— PROBLEM DETAILS —
Retype the whole podcast episode summary about Jayson Gaddis and relationship styles word for word.

— TEXT SECTION —

Download Episode Here – right click link and select “Save Link As…”
In this episode Joel and Antonia talk with relationship expert Jayson Gaddis about three styles of relationships… two often lead to divorce and one leads to incredible fulfillment.
In this podcast you’ll find:
Jayson Gaddis. Dad. Husband. Relationship expert. Host of Smart Couple podcast.
He helps people create amazing relationships.
Story: Initially a big failure at relationships. Grass was always greener. He made the woman he was dating wrong by finding some kind of fault. Any time she needed something and wanted to have an emotional talk, he would become uncomfortable. Then he would blame her for his discomfort.
“I thought relationships were supposed to feel comfortable all the time. Always stay in the honeymoon period.”
After seven failed relationships, he realized he was the common denominator.
“I realized I could do something. I went off to grad school and studied all I could on relationship psychology, and I started practicing Buddhism and meditation. I started studying with teachers that held a bigger view. The kind of view that includes challenge and support. Whatever we go through is important. Part of our journey. ‘What doesn’t kill you makes you stronger.’”
There is a view in Buddhism that everything is sacred – the dark and the light.
So much of what we do in a relationship is we abandon ourselves to maintain connection.

— AVAILABLE DATA —
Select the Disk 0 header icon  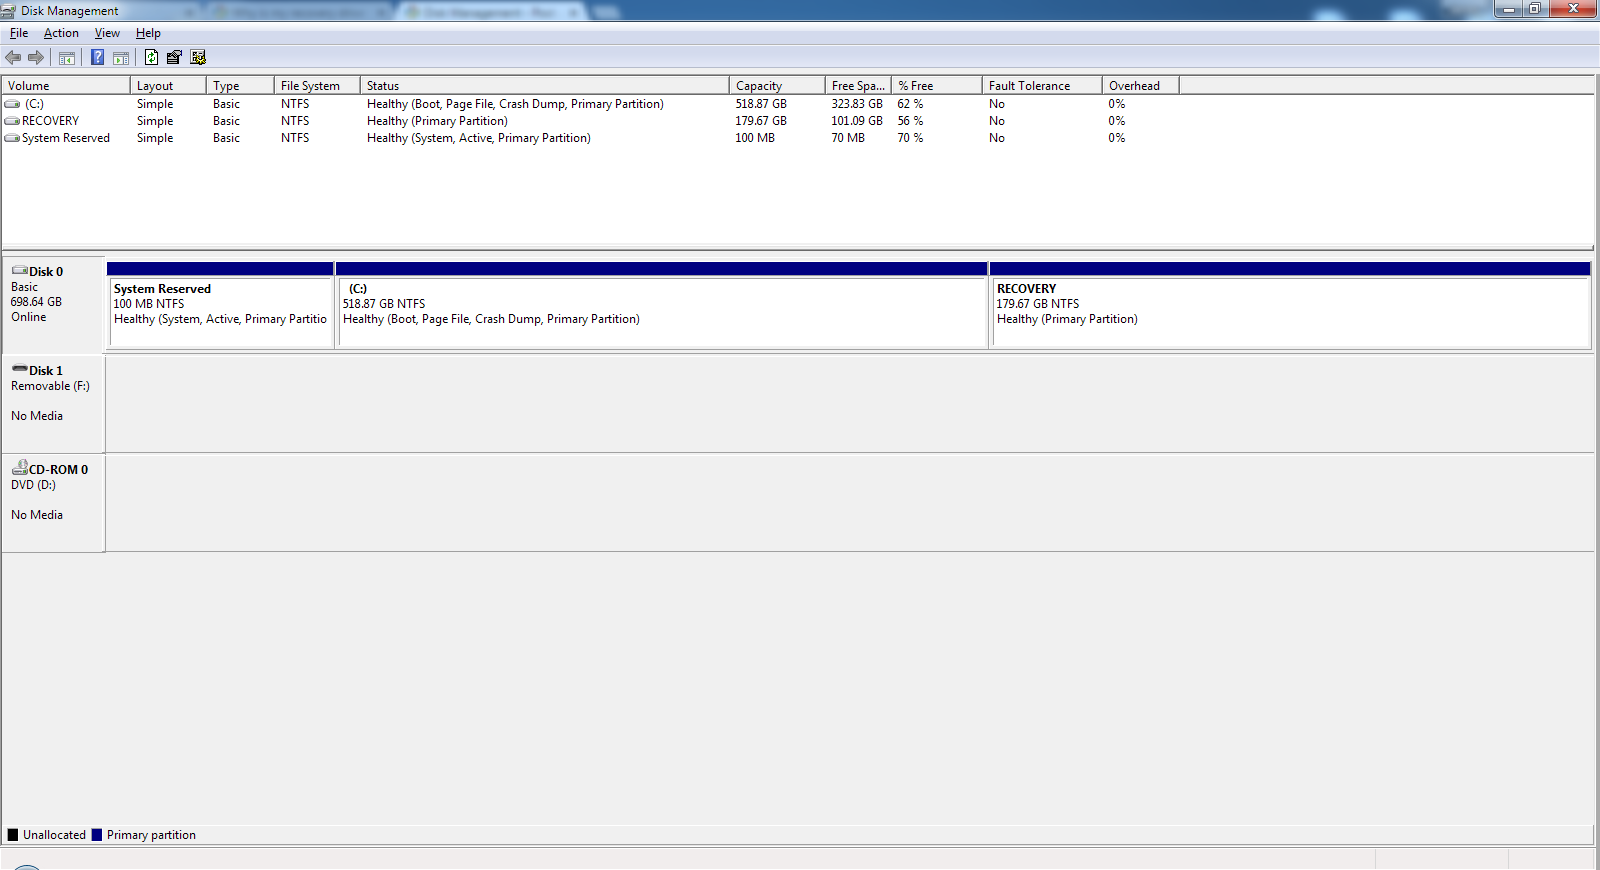(20, 271)
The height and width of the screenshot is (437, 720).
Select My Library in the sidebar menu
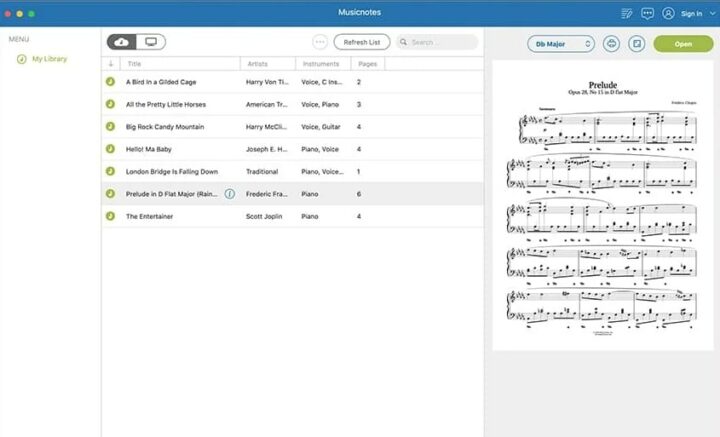click(x=50, y=60)
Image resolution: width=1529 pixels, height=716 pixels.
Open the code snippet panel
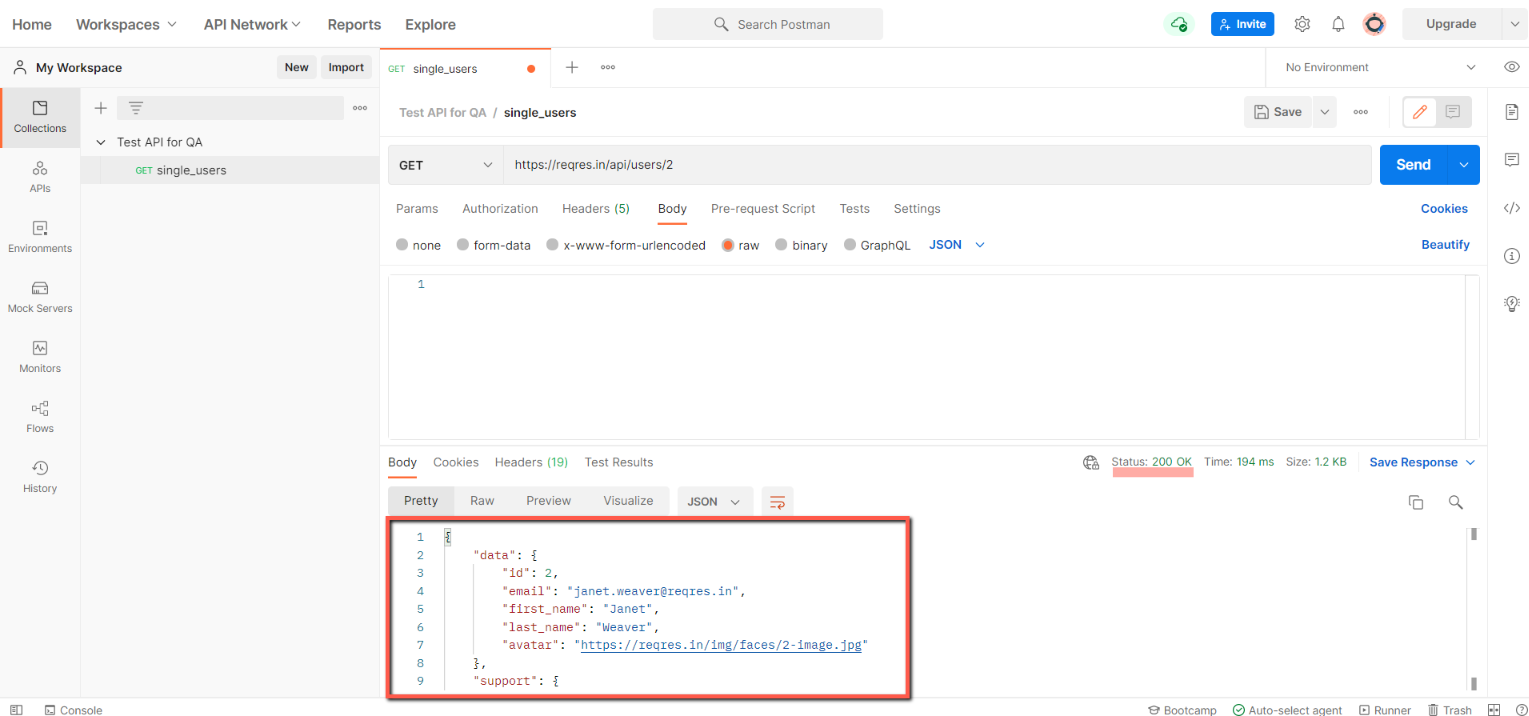coord(1511,208)
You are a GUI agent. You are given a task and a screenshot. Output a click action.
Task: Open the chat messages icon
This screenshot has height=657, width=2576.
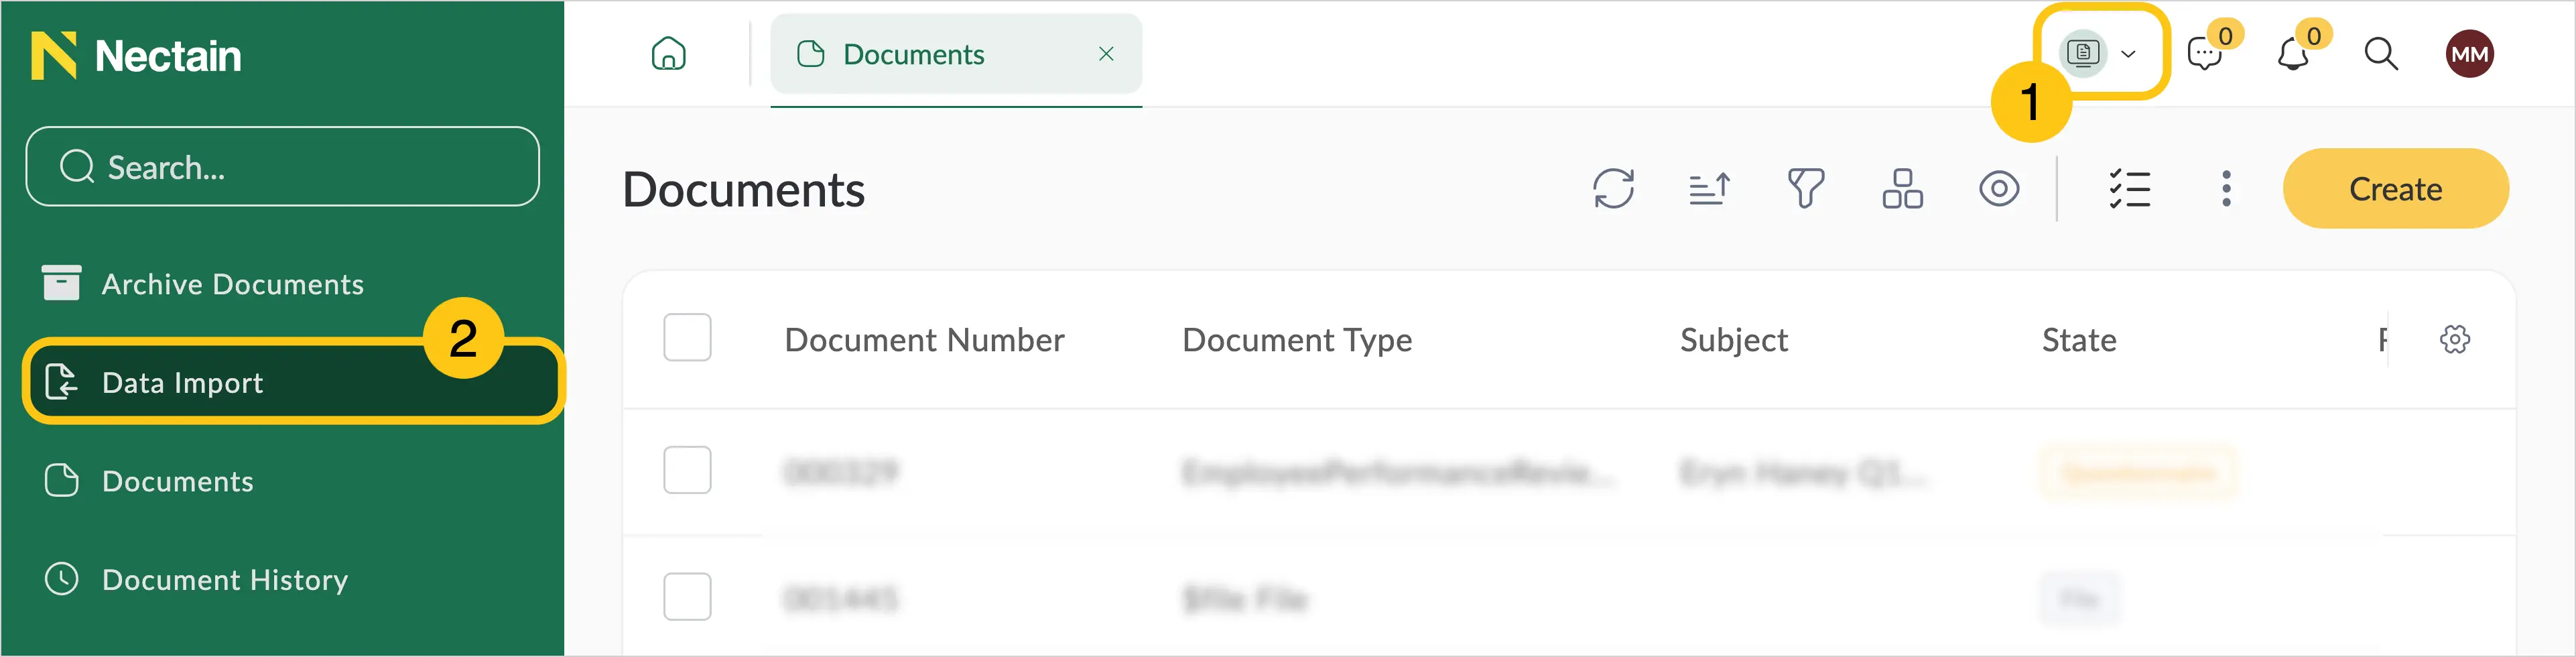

— TASK ANSWER —
Download Episode Here – right click link and select “Save Link As…”
In this episode Joel and Antonia talk with relationship expert Jayson Gaddis about three styles of relationships… two often lead to divorce and one leads to incredible fulfillment.
In this podcast you’ll find:
Jayson Gaddis. Dad. Husband. Relationship expert. Host of Smart Couple podcast.
He helps people create amazing relationships.
Story: Initially a big failure at relationships. Grass was always greener. He made the woman he was dating wrong by finding some kind of fault. Any time she needed something and wanted to have an emotional talk, he would become uncomfortable. Then he would blame her for his discomfort.
“I thought relationships were supposed to feel comfortable all the time. Always stay in the honeymoon period.”
After seven failed relationships, he realized he was the common denominator.
“I realized I could do something. I went off to grad school and studied all I could on relationship psychology, and I started practicing Buddhism and meditation. I started studying with teachers that held a bigger view. The kind of view that includes challenge and support. Whatever we go through is important. Part of our journey. ‘What doesn’t kill you makes you stronger.’”
There is a view in Buddhism that everything is sacred – the dark and the light.
So much of what we do in a relationship is we abandon ourselves to maintain connection.